Green credited Michigan State coach Tom Izzo with calling him daily in October to help his former star pupil reset.

“What makes Izzo the best is I’ve had my fair share of things happen in my time with the Golden State Warriors,” Green said. “… And he was so important for me last year, just the constant dialogue.

“In October when all the stuff was going on, he’s on the phone, ‘Are you OK? What’s going on?’ Every single day, just checking in, making sure I’m OK. And there’s times when you go through stuff like that and you need your support system to help get you through.
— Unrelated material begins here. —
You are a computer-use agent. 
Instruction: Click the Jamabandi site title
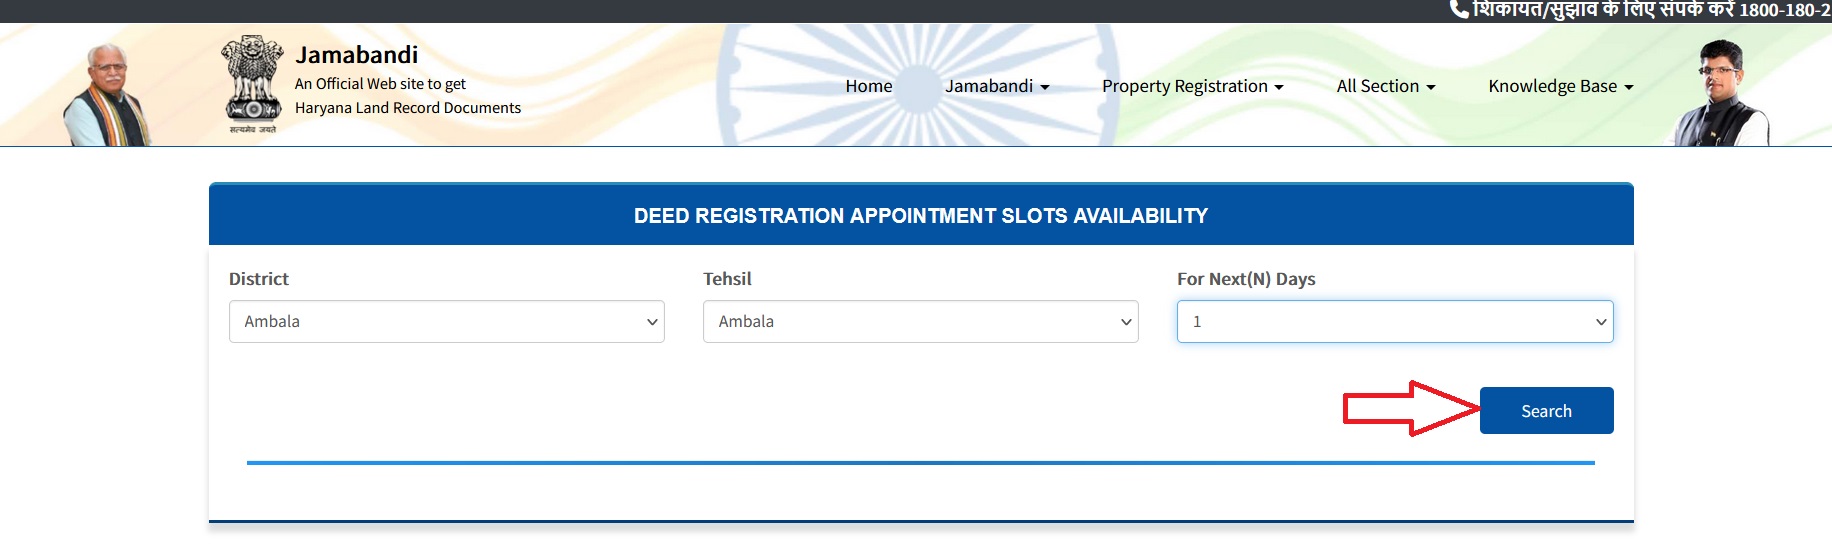tap(356, 55)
And he’s always right there.”

It helped the versatile Green, who finished last season with a career-high 52.7% from the field while holding opponents to 39.2% shooting as the contesting defender — second best among players to contest 500 shots, according to Second Spectrum.

“He’s getting into his 30s, does he still do the stuff that he’s so good at?” Dunleavy said. “I think the answer is pretty clearly yes. For us, once the season ended, sort of [doing] everything we could to retain him and to get him back on board.”
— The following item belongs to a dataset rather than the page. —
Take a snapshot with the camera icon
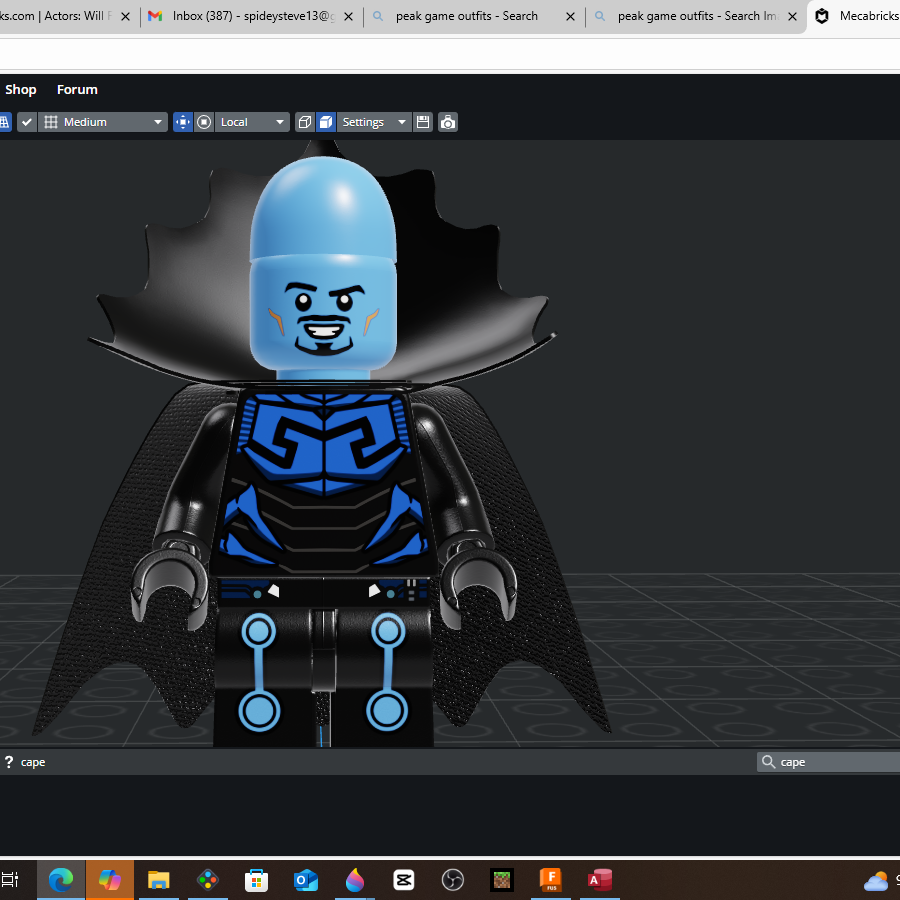 [448, 122]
Green said if the Warriors are going to rediscover their championship form, they need to get back to defending and find their chemistry again.

“We have to bring this group back together as one,” Green said. “… You couldn’t break our team. You may break one guy, you may break two, but you can’t break this team. And that’s what made us unbeatable.”

After Golden State’s six-game loss to the Lakers in the second round, it would be easy to forget that no one had beaten the Warriors in a Western Conference playoff series since Paul’s Clippers in 2014.

Green, though, didn’t need that text from Curry to remind him of the Warriors’ longevity and swagger. Green is eager to remind foes that he, Curry and Thompson — and now Paul — aren’t going anywhere.

“[The Lakers have] done it once, and that’s great,” Green said of the Lakers breaking Golden State’s Western Conference playoff series victory streak. “Now someone has to do it again and again.

“And I don’t foresee that happening.”